Our bargaining team met with SSO during the week of May 1. The team started the week in caucus, where we had planned to review SSO’s proposals, but unfortunately the documents provided by our employer contained many errors and lacked clarity. This made it impossible for us to do our work of analyzing their proposals.

Tuesday, we were pleased to meet all members of the employer’s bargaining team. We communicated the problems with their proposals and the lack of professionalism this demonstrated. In response they requested the rest of the day to review their proposals, but first, SSO’s Director General Geoff Bowlby presented us with an overview of SSO operations.

Employer proposes concessions

The rest of the week, we heard from our employer about the changes proposed during this round of negotiations. The union is concerned about some of these proposals. SSO wants to restrict union leave and the participation of union representatives in solving problems in the workplace. SSO has proposed eliminating the requirement for management to provide operational justification when denying leave requests, a right we won in the last arbitration. There are also proposals to limit protections against harassment and discrimination, maternity-related job modification and leave, bereavement leave and family related leave. We have been clear with the employer that we will not negotiate concessions. We are at the table to negotiate improvements for our members.
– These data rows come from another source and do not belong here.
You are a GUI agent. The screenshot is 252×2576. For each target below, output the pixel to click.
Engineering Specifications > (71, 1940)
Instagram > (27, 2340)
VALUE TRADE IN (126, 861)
Status as federal public servants

We need to tell you we encountered a serious underlying problem in meetings with our employer this week. During the last round of bargaining, our arbitral awards clearly stated that SSO employees are federal public servants, but throughout the week our employer repeatedly said that it does not acknowledge our status as public servants. The employer uses this argument to deny us working conditions comparable to other public servants, including those we work alongside at Statistics Canada.

Your local representatives will be contacting you soon about participating in our union’s activities to make it clear to SSO that we will not stand for this.


One Comment:

  1. We are able to meet assignment targets in part because our clients believe we are federal public Servants.
    If we are not federal public servants, our employer should instruct in black and white how to answer when our client questions.
    In order to protect the image of Statistics Canada and as professionals, we should not deceive our clients. Our employer should openly inform the fact to our clients before we start the interviews so that they could clearly understand who we are before surrendering their privacy.
    Our employer should be able to judge from the resulting response rates to determine if we should be regarded as federal public servants or not. They can also choose to adjust our production targets.